The turquoise-blue government follows the footsteps of Trump and Orbán to withdraw from the United Nation Global Agreement of migration pact.

Austria-to-leave-United-Nations-migration-pact

After the United States and Hungary, Austria is also withdrawing from the global migration pact, which diplomats from more than 190 UN member states reached agreement in July. Then the turquoise-blue government agreed after several weeks of wrestling. Foreign Minister Karin Kneissl was to submit a proposal to the Council of Ministers on Wednesday. The Federal Government will not send a representative to the conference in Marrakech, where the agreement is to be officially launched on 10 and 11 December. At the formal vote in a later-planned UN General Assembly, Austria wants to abstain and present its concerns in a so-called vote statement.

“We see some points of the migration pact as very critical, such as the mingling of the search for protection with labor migration,” said Chancellor Sebastian Kurz. Austria would therefore not join the pact and thus prevent any possible future binding by customary international law. “This will ensure that Austria decides for itself in the future who will be allowed to immigrate and who will not,” said the ÖVP boss. Similar sounds were suggested by FPÖ vice-chancellor Heinz-Christian Strache, the driving force behind the no to the migration pact. “Austria must remain sovereign and self-determined on the migration issue,” he explained.

If you study the UN paper more closely, your worries about a loss of sovereignty seem unjustified. In the preamble of the 34 pages is that the agreement is not legally binding. It explicitly affirms the “sovereign right of states to determine their national migration policies themselves”. And between migrants and refugees, it is well distinguished. “Only refugees are entitled to specific international protection,” says the document.

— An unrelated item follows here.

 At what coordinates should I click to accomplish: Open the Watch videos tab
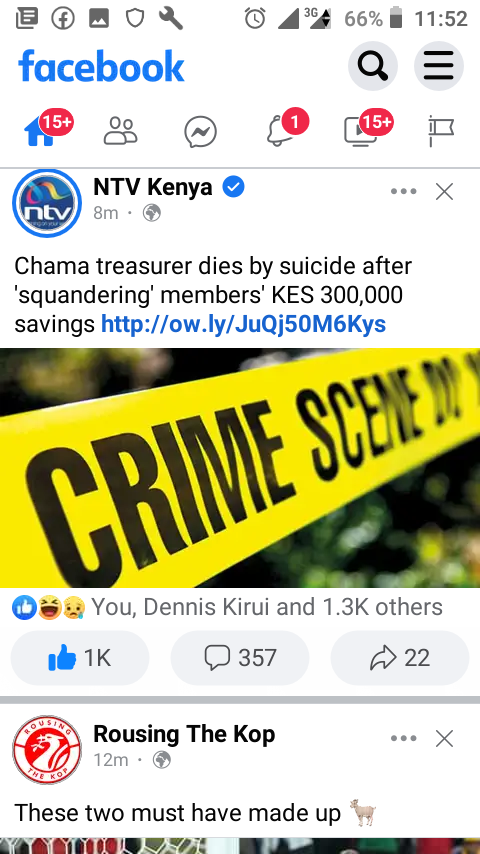point(360,132)
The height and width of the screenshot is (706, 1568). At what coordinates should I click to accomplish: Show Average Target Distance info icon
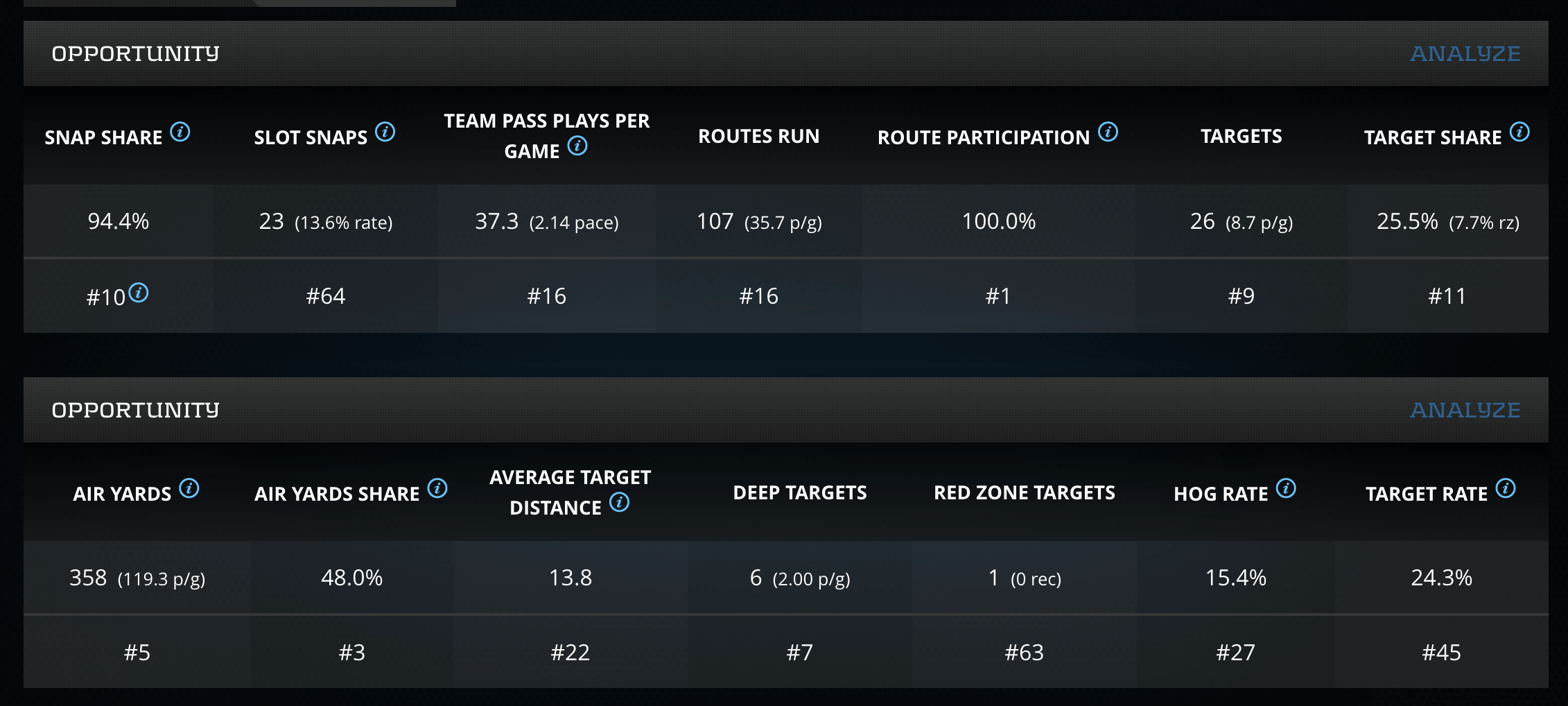pyautogui.click(x=620, y=502)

The signatories also agreed to coordinate border management in order to prevent irregular migration and smuggling of people. And they are committed to taking repatriated migrants home. This is not mentioned in the turquoise-blue Council of Ministers. For this purpose, the draft for the declaration of intent before the UN states that the Austrian legal system is a foreign “human right to migration”. However, there is no trace of such a “human right to migration” in the UN agreement. It simply states that human rights are also valid for migrants.

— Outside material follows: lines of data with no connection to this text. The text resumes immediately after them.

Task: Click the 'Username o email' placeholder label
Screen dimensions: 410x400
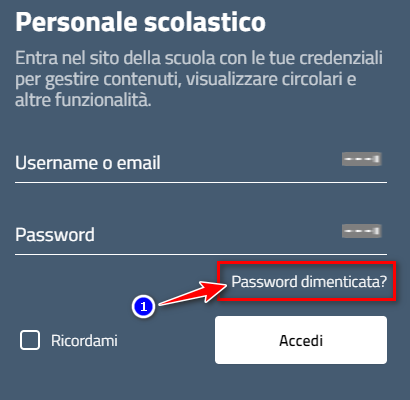Action: (x=88, y=163)
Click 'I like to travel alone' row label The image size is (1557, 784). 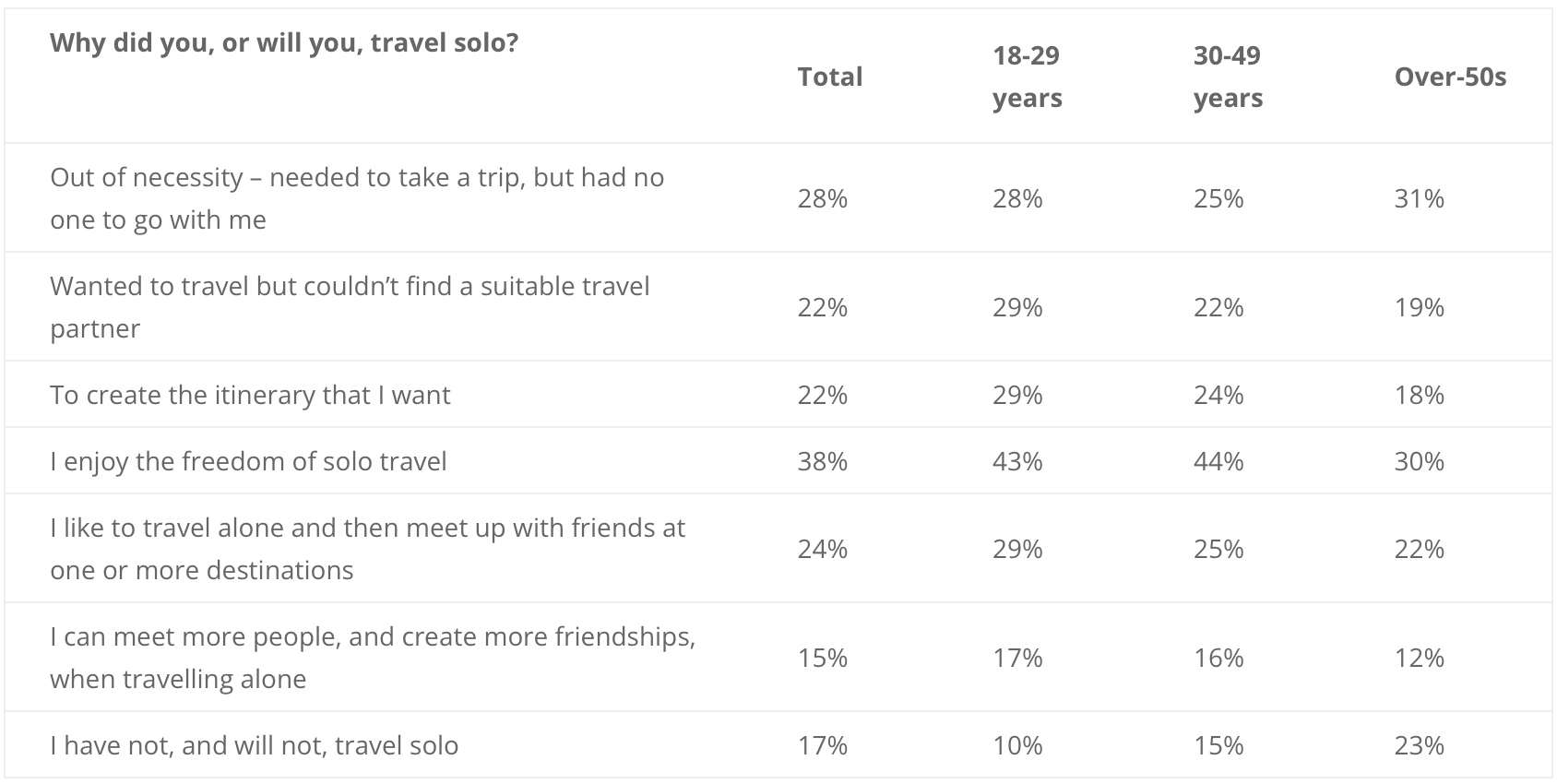coord(368,549)
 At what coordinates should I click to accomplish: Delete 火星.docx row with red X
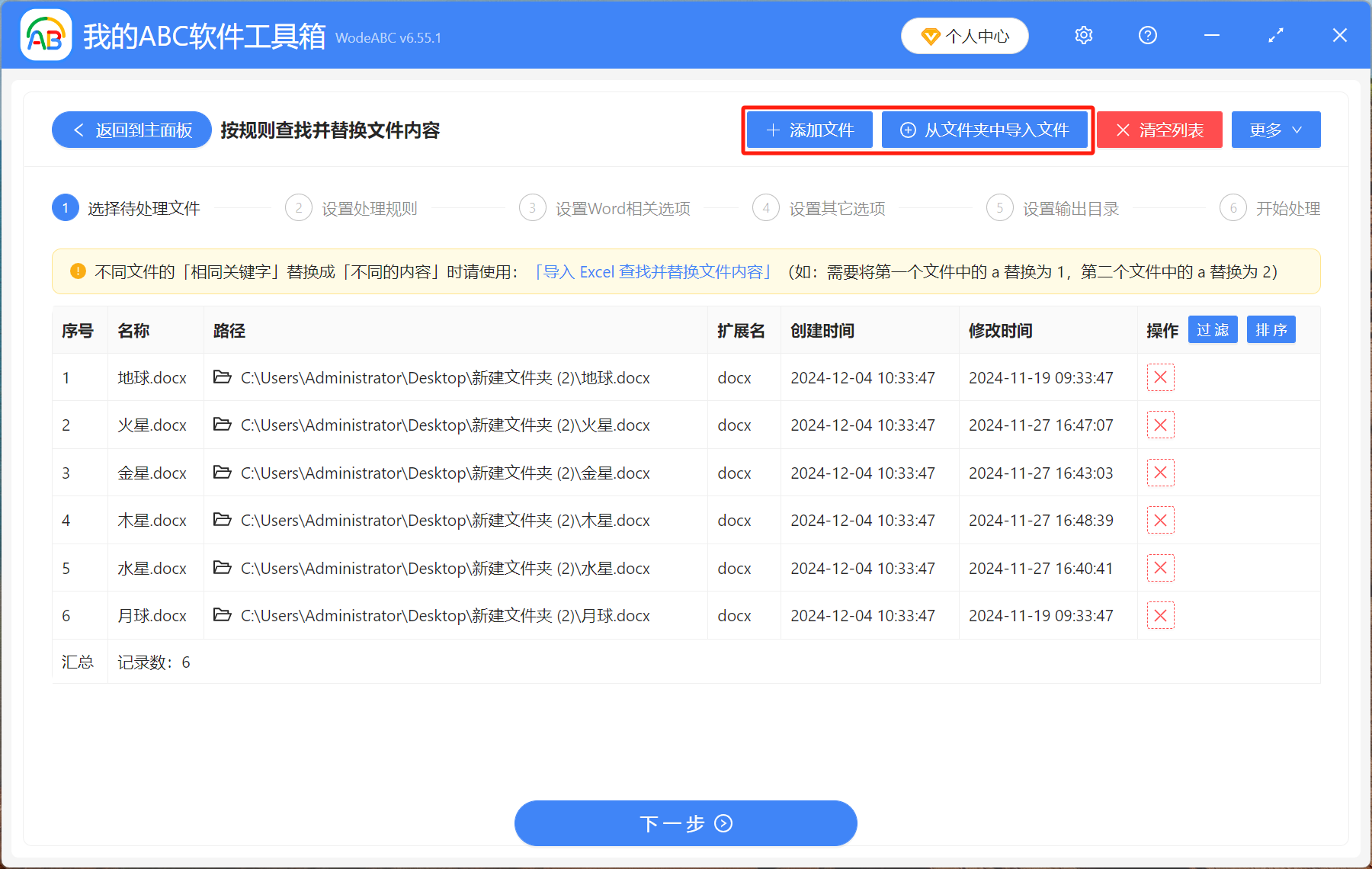pos(1160,425)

In a pact, the Federal Government rejects many of the objectives of the UN Migration Pact: It does not want migrants to gain better access to the labor market, school resources, health care, basic services, and higher education, make it easier for their families to catch up or start businesses more quickly. Migrants’ internment should be as possible in the future as collective removals or perpetrator profiles based on race, ethnicity or religion. Turquoise Blue fears that the recommendations formulated in the Migration Pact could one day become legally binding if courts invoke that. And that is why Kurz and Strache completely abandon the pact.

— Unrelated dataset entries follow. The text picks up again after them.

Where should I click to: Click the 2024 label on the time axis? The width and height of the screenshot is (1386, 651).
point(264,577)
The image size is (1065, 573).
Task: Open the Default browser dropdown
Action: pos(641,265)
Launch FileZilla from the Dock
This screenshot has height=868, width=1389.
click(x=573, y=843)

Your insight comes late. For Austrian diplomats have helped shape the pact in five rounds of negotiations from February on, on the instructions of Foreign Minister Karin Kneissl nominated by the FPÖ. FPÖ Interior Minister Kickl was involved as well as VP Chancellor Kurz. Austria even negotiated from March for the other EU members. Now it is rising during the EU Presidency – almost against the rest of the world.

On Austria’s side are so far only US President Donald Trump and Hungary’s Prime Minister Viktor Orbán. Two more Visegrád states could join in: Poland and the Czech Republic, whose leaders are divided. Australia announced skepticism, but the government may not be long. Switzerland agrees with reservations. Almost 190 states have no reservations. Why not? It is a baseless consensus paper, otherwise, it would not have come about. With its no to the migration pact, Austria stands alone on the right-wing side – for domestic political reasons.